[Screenshot grounding data]
-- Opening Marker --

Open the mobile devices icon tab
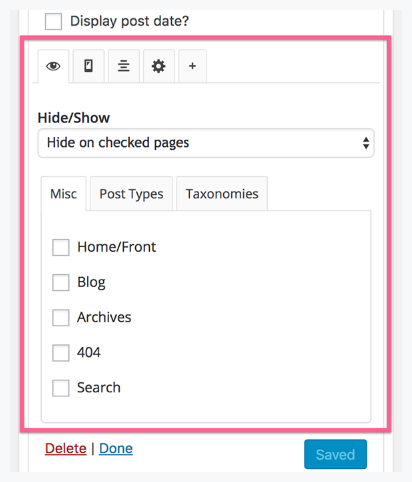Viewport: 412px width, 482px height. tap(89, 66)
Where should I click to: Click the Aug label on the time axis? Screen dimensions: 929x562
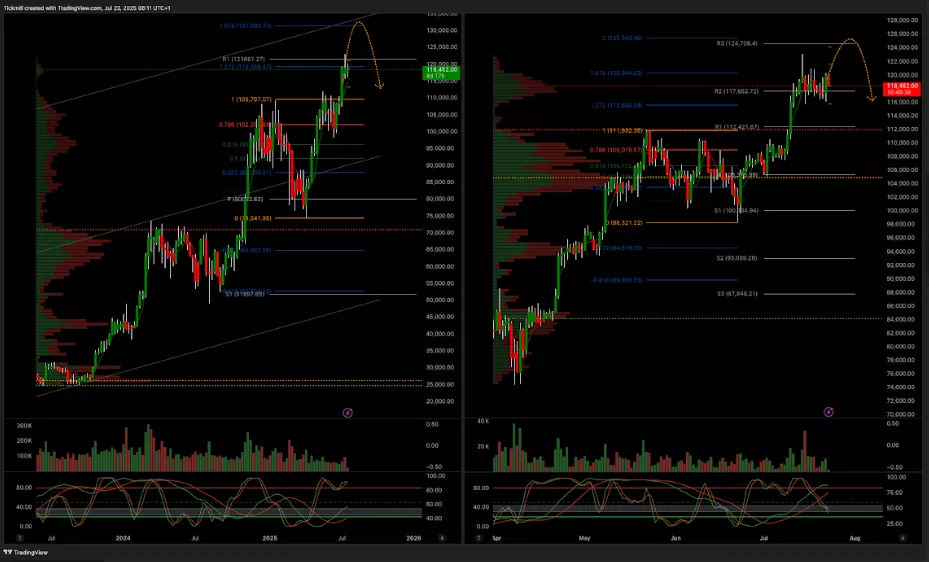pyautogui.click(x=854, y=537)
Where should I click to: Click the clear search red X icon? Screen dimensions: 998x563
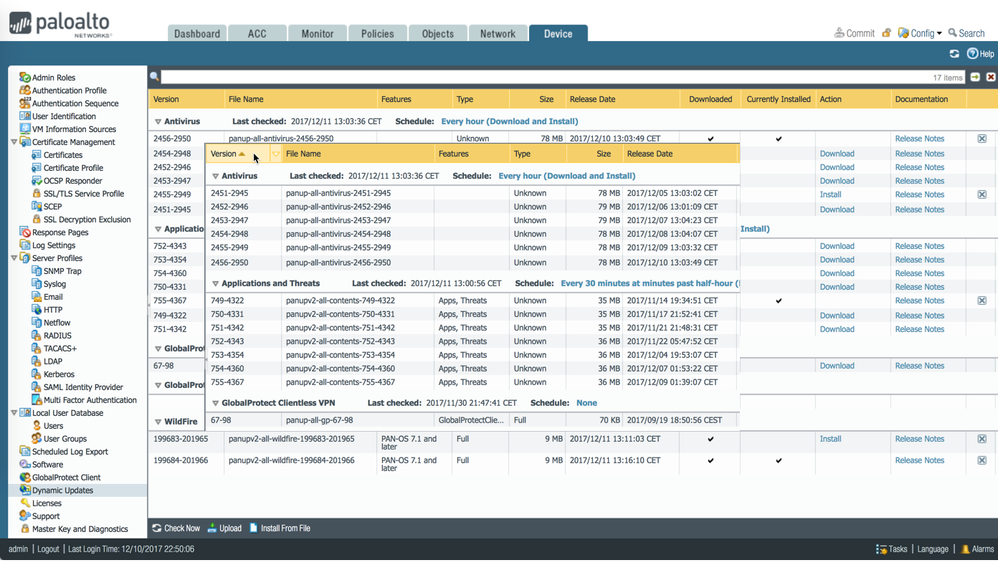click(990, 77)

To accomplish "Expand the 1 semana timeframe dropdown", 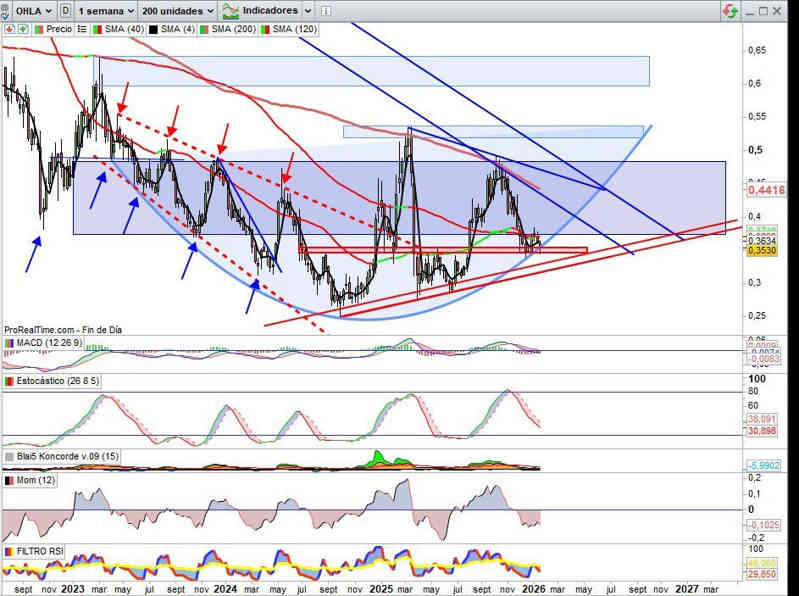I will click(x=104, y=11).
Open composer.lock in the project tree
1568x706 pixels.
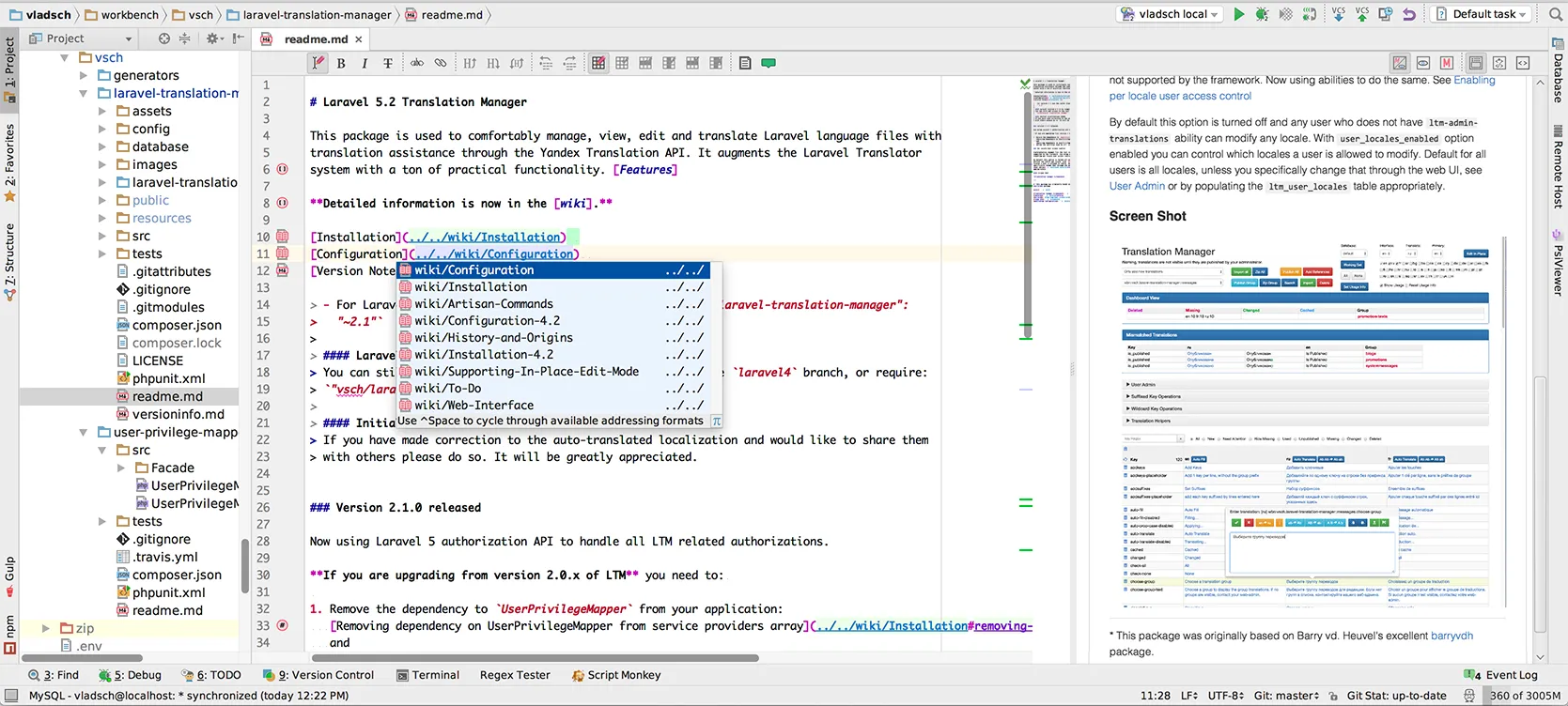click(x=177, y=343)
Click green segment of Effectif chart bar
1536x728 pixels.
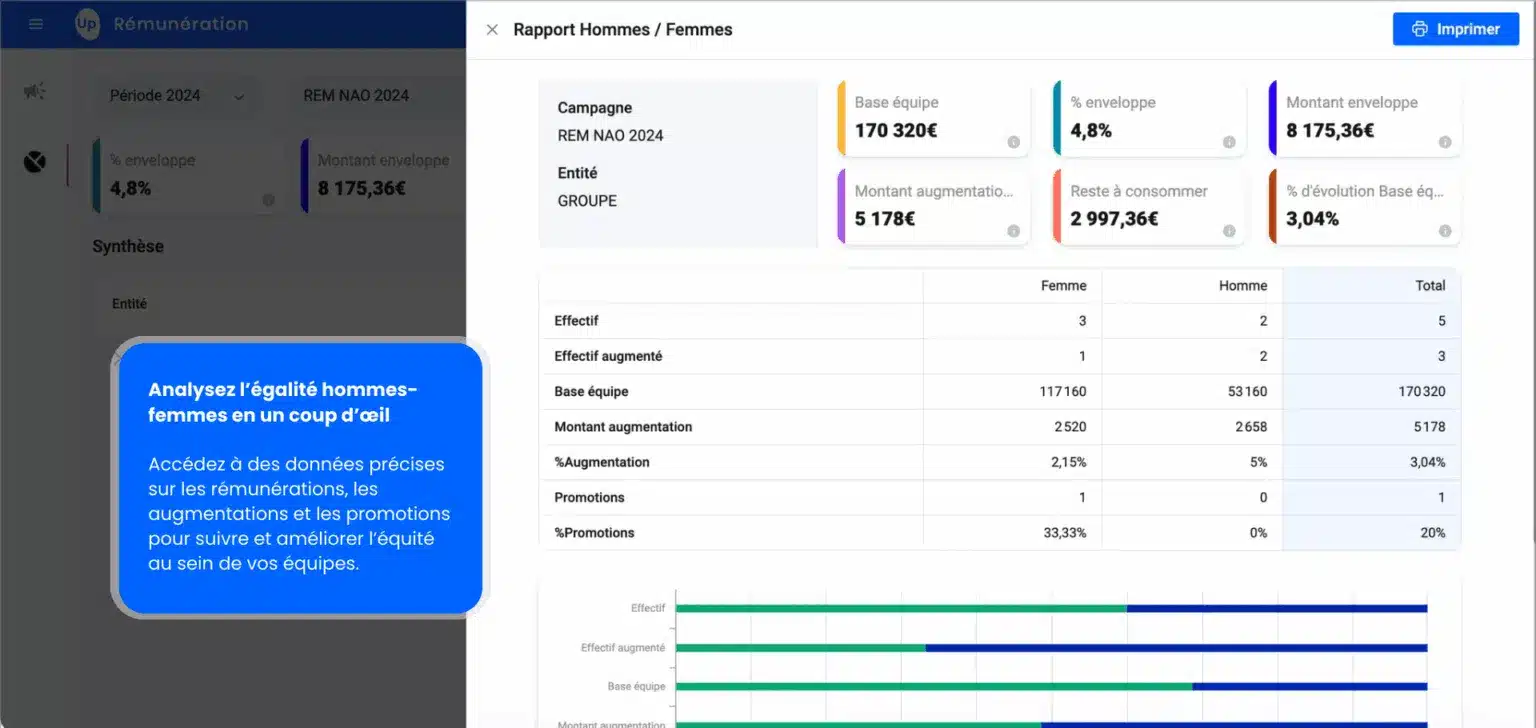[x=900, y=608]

-- Closing Marker --

■ **TASK REQUIREMENTS**:
Once the line containing "Click green segment of Effectif chart bar" is found in the records above, it and every line after it up to the last must be repeated exactly, without pictures.

■ **TASK SOLUTION**:
Click green segment of Effectif chart bar
1536x728 pixels.
[x=900, y=608]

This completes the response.